The Singapore MIT GAMBIT Game Lab has released Improviso
, a two-player improvisational performance game designed to capture data that will help train new, more human-like artifical intelligence systems.
First debuted at a PAX East panel on dialogue in games
last weekend, Improviso
asks players to take the role of either the Director or Lead Actor in three short scenes regarding a government cover-up of an alien landing. Players are matched up randomly online and interact with the scenes using a simple point-and-click interface and a text-based chat log.
Much like the team's previous project, The Restaurant Game
will use recorded data from these human performances to help train an AI system to play the role of one or more characters, interacting with human players in a lifelike manner.
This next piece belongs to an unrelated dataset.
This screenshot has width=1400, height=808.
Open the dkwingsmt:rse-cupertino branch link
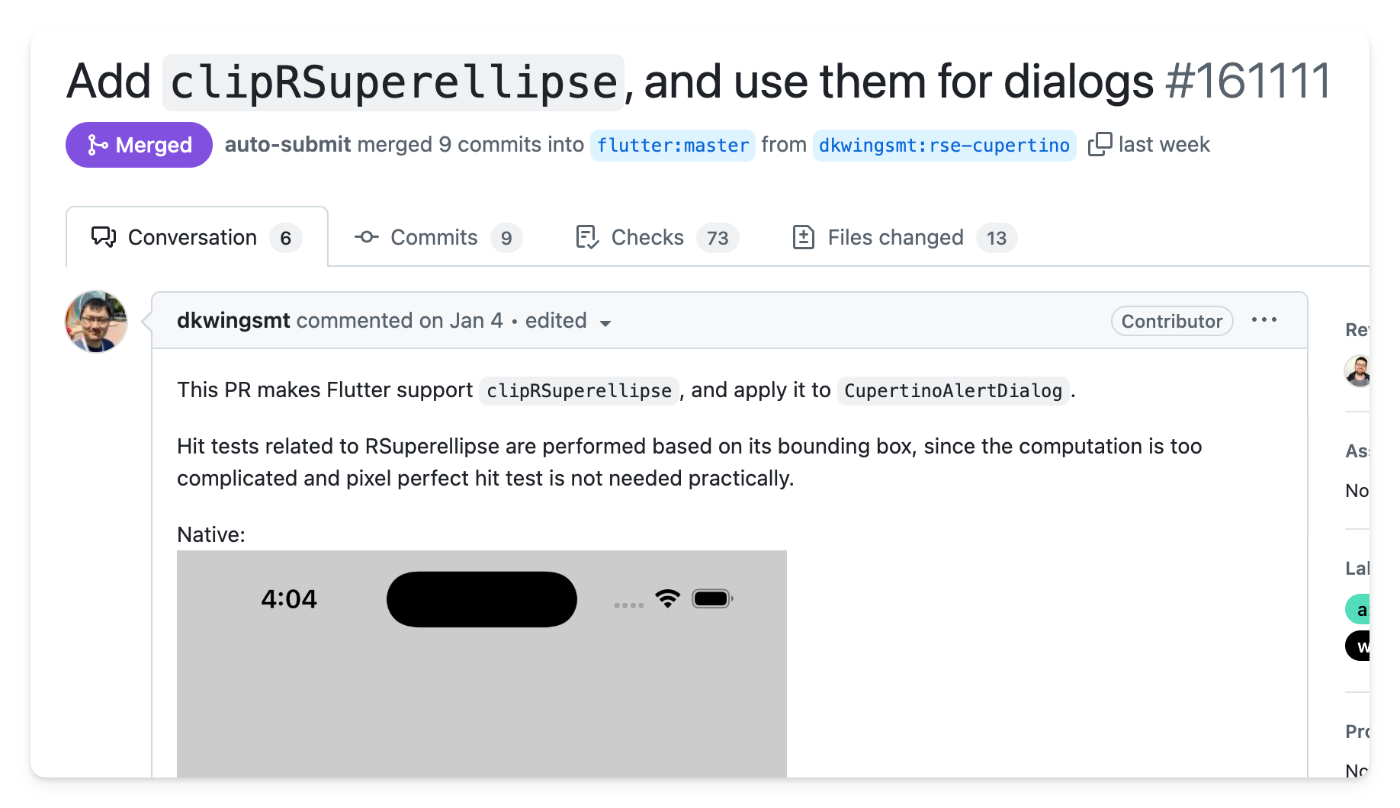pos(944,145)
“My interest is in establishing new genres of games,” said Improviso
creator and AI researcher Jeff Orkin in a statement. “We have this popular genre of role-playing games, but Improviso
is really about role-playing like you did were you were little: pretend play.”
In a post on his blog
, Orkin discussed the challenges in getting players, who might not be experienced with games or improvisation, to use the game to act out roles such as that of an Area 51 agent.
The development team used a detailed tutorial, sample gameplay videos, and a slow introduction of characters and scene elements to help acclimate players to the game's relatively unique gameplay mechanics and style.
Over 100 people have tried the game so far, and Orkin says the best time for players to find partners to help increase that number is between 7 and 10 p.m. in their time zone.